Het is voor de wapenindustrie en de met haar vervlochten politieke krachten van belang om angstaanjagende vijandbeelden te schilderen met de boodschap dat het nodig is meer en betere wapens te produceren die ‘onze’ vijanden moeten afschrikken en zo nodig moeten kunnen vernietigen. Het gaat echter niet om conflicten tussen ‘goed’ en ‘kwaad’. Dat is een verdraaiing. Het gaat om belangen. Drewermann wijst op het streven naar wereldhegemonie en economische macht van de VS en haar militaire penetraties in alle delen van de wereld.
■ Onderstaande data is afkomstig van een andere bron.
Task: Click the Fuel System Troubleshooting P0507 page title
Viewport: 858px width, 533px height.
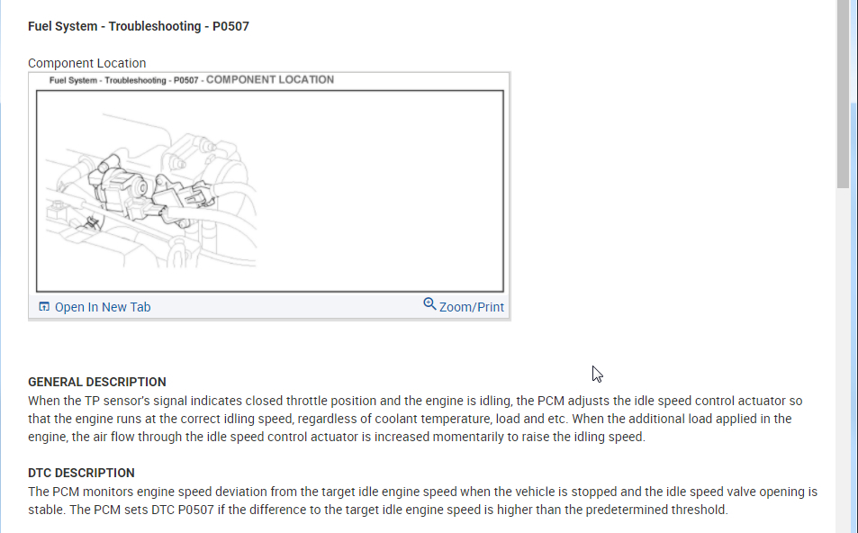Action: [x=139, y=26]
Geweldloosheid als fundamenteel gezichtspunt
Tegenover de leer van de oorlog stelde de humanist Erasmus: ‘Twisten kunnen nooit met geweld worden beslecht, omdat daarmee steeds de ene oorlog uit de andere voortkomt. Het zogenaamde moreel gerechtvaardigde geweld geeft zichzelf het recht om allerlei onrecht te doen’. Drewermann haalt auteurs aan die de realiteit van de oorlogsverschrikkingen beschrijven: ‘oorlog is iets wat niemand kan willen, noch mag willen’. Hij citeert Pascal: ‘Niets kan lachwekkender zijn dan wanneer een mens het recht heeft om mij te doden, omdat hij aan de andere kant van het water woont en zijn vorst met die van mij oorlog voert, terwijl ik helemaal geen ruzie met hem heb’.
Deze verwarring, is volgens Pascal mogelijk omdat men de goddelijke wet in het hart (‘gij zult niet doden’) niet langer erkent, maar vervangt door zeden en gebruiken van ieder willekeurig land. Erasmus en Pascal tonen een ander perspectief dan dat van de veronderstelde oorlogsnatuur van de mens: geweldloosheid. Drewermann citeert Gandhi: ‘Wanneer ik weiger tegen mijn geweten in te handelen, gebruik ik de kracht van mijn ziel… Zolang het bijgeloof bestaat dat mensen onrechtvaardige wetten moeten gehoorzamen, zo lang zal er slavernij bestaan. Slechts wie passief verzet uitoefent kan dit bijgeloof uit de weg ruimen’. Drewermann sluit aan met: ‘Voor wie geestelijk genoeg is ontwikkeld om, aangespoord door het persoonlijk geweten, een opleiding tot soldaat categorisch af te wijzen, omdat die neer zou komen op een vervorming van zijn persoonlijkheid, die kan als plicht en wijze van verzet de zuivere houding van ahimsa op zich nemen, het niet niet-kwetsen, de niet-gewelddadigheid of de zachtmoedigheid van de Bergrede’.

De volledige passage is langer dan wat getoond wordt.